Oddo: avanti Pescara blinda il terzo posto

14 Maggio 2016

E Sebastiani annuncia l’acquisizione del Poggio degli Ulivi

PESCARA. Concentrazione e tenacia. Il Pescara vuole blindare il terzo posto in classifica e, per farlo, deve evitare spiacevoli sorprese. Oggi (ore 15), a Modena, i biancazzurri troveranno sul loro cammino verso la serie A i canarini dell'ex Cristiano Bergodi, pronti a tendere una trappola al Delfino.

La vigilia, però, è stata caratterizzata dall’annuncio di Daniele Sebastiani dell’acquisizione del centro sportivo Poggio degli Ulivi di proprietà dell’ex patron del Delfino, Giuseppe De Cecco. Sebastiani, intervenuto nella trasmissione Calcio Totale (Rete8) ha detto che «nei prossimi giorni l’acquisto verrà ratificato dell’impianto di Città Sant’Angelo».

Tornando alla gara odierna, Massimo Oddo sa bene che quella del Braglia non è una partita semplice, ma un banco di prova durissimo. «Affrontiamo una squadra che ha bisogno di fare 3 punti in chiave salvezza, anche perché all'ultima di campionato avrà un'altra gara difficile a Novara. Non credo che faranno una partita all'arrembaggio, perché perdere per loro sarebbe disastroso.

Il Modena, secondo me, ha raccolto meno di quanto meritasse. Ho visto le ultime partite, corrono e stanno bene. Guai a sottovalutarli». Il tecnico non si fida dei canarini, che boccheggiano nei bassifondi della classifica. «Noi andiamo al Braglia per provare a vincere, come abbiamo sempre fatto. La nostra indole è questa, non di fare un punto. L'unica nostra certezza, come ripeto da un po', è che con 6 punti siamo terzi. Dobbiamo pensare solo a noi stessi». Oddo tiene sulle spine i suoi, ma ha anche alcuni dubbi. Lapadula, per esempio, che lamenta qualche problema fisico. «E’ un po’ acciaccato, ma non sono cose gravi». E ieri, prima della rifinitura, ha sottolineato. «Si deve allenare con il gruppo, può essere anche il padre eterno, ma, se non si allena con il gruppo, non gioca».

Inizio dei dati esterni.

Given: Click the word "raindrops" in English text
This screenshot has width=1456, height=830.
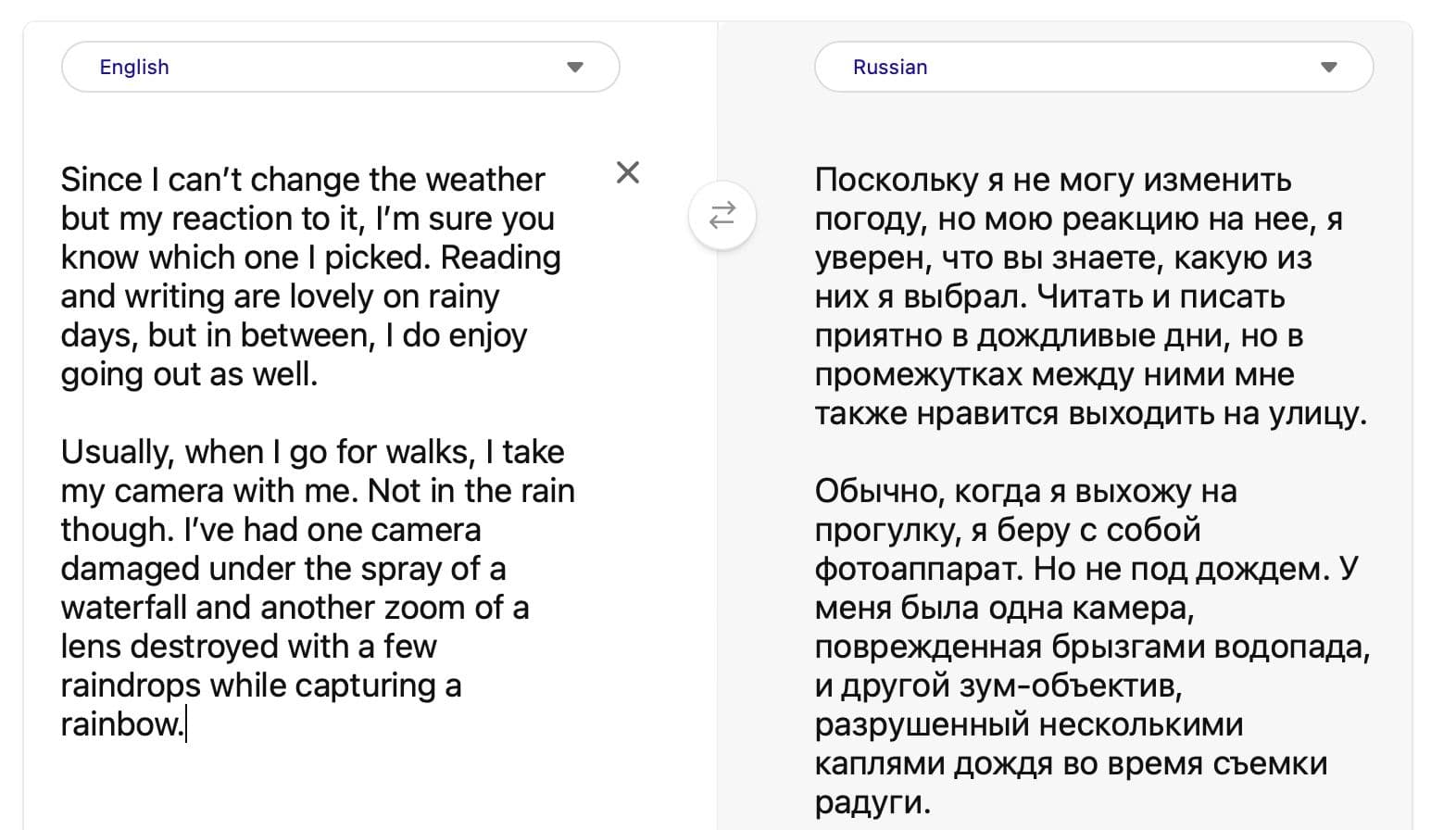Looking at the screenshot, I should click(131, 685).
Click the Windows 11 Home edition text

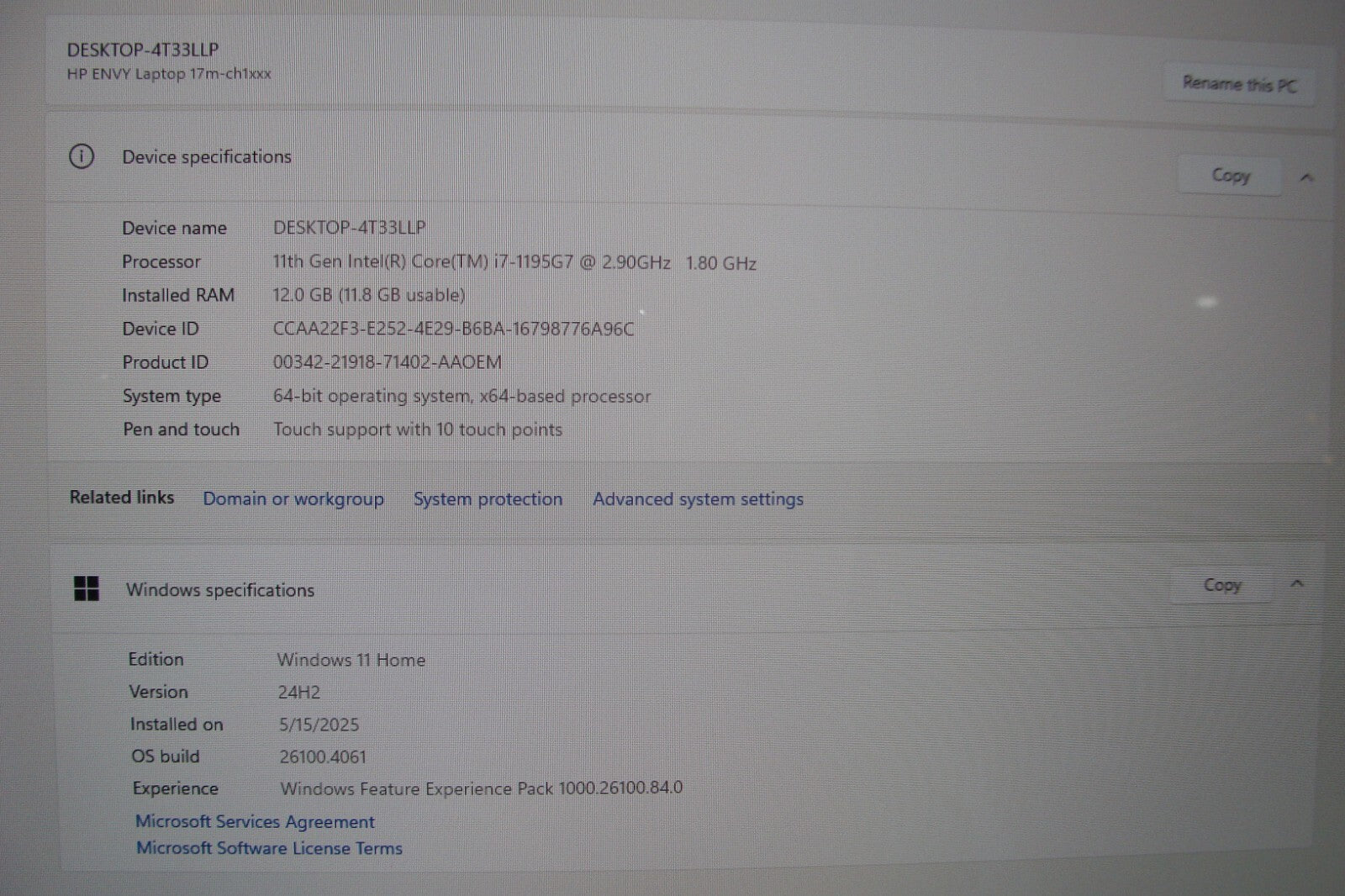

Il bomber, però, ieri mattina, prima della partenza per l'Emilia, era regolarmente in campo e oggi parte dal 1'. Qualche pedina ha lasciato l'infermeria, come Crescenzi, ma il totem della difesa, ovvero Hugo Campagnaro, non è ancora pronto. «E' una scelta che abbiamo fatto insieme. Campagnaro si è allenato bene, ma da solo. Preferiamo che si alleni questi 2-3 giorni, invece che partire e stare fermo, dopodiché la prossima settimana potrà rientrare in gruppo». E sulle scelte prova a mischiare le carte. «In primis, vediamo come sta Lapadula. Non è la prima volta che si allena poco. Ho tutti in grande forma. Bruno, per esempio, un giocatore che se dovesse scendere in campo potrebbe giocare solo in un ruolo. Ho diverse soluzioni, potrebbe giocare anche Torreira trequartista. Devo stare attento anche alle squalifiche, Benali, Pasquato e Fornasier sono in diffida e rischiano la squalifica in vista dei play off». La sensazione, però, è che difficilmente si cambierà l'undici che ha strapazzato il Lanciano. «Devo scegliere se giocare con uno o due trequartisti. In base a questo potrebbe cambiare una pedina. Ho tanti giocatori che stanno bene, come Pasquato e Bruno». E ancora una volta dalla lista dei convocati è stato escluso Andrea Cocco, il colpo di mercato della scorsa estate, che ha lasciato il posto in panchina al baby Cappelluzzo. «Io non ce l'ho con nessuno. Sono uno che se un giocatore gioca male per sette mesi e poi vedo che sta bene lo metto in campo. In questo momento ho tante alternative soprattutto davanti. Non posso permettermi di portare due giocatori uguali per caratteristiche in panchina, scelgo in base a quello che vedo in settimana». Oddo a Modena è di casa, visto che il papà, Franco, ha allenato per due stagioni i gialloblù. Al Braglia ci saranno circa mille pescaresi, pronti a spingere il Delfino. «Sono e siamo felici di questo entusiasmo che si è ricreato. Portare così tanti tifosi a Modena, che non è proprio dietro l'angolo, è una bella cosa». E oggi rivedrà anche il suo ex allenatore, Bergodi, ora in Emilia. «L'ho avuto alla Lazio quando era il secondo di Caso, è stato con noi qualche mese. E' una persona brillante, è stato anche a Pescara. E ha fatto la storia del Pescara. Lo vedo spesso e lo rivedo con piacere».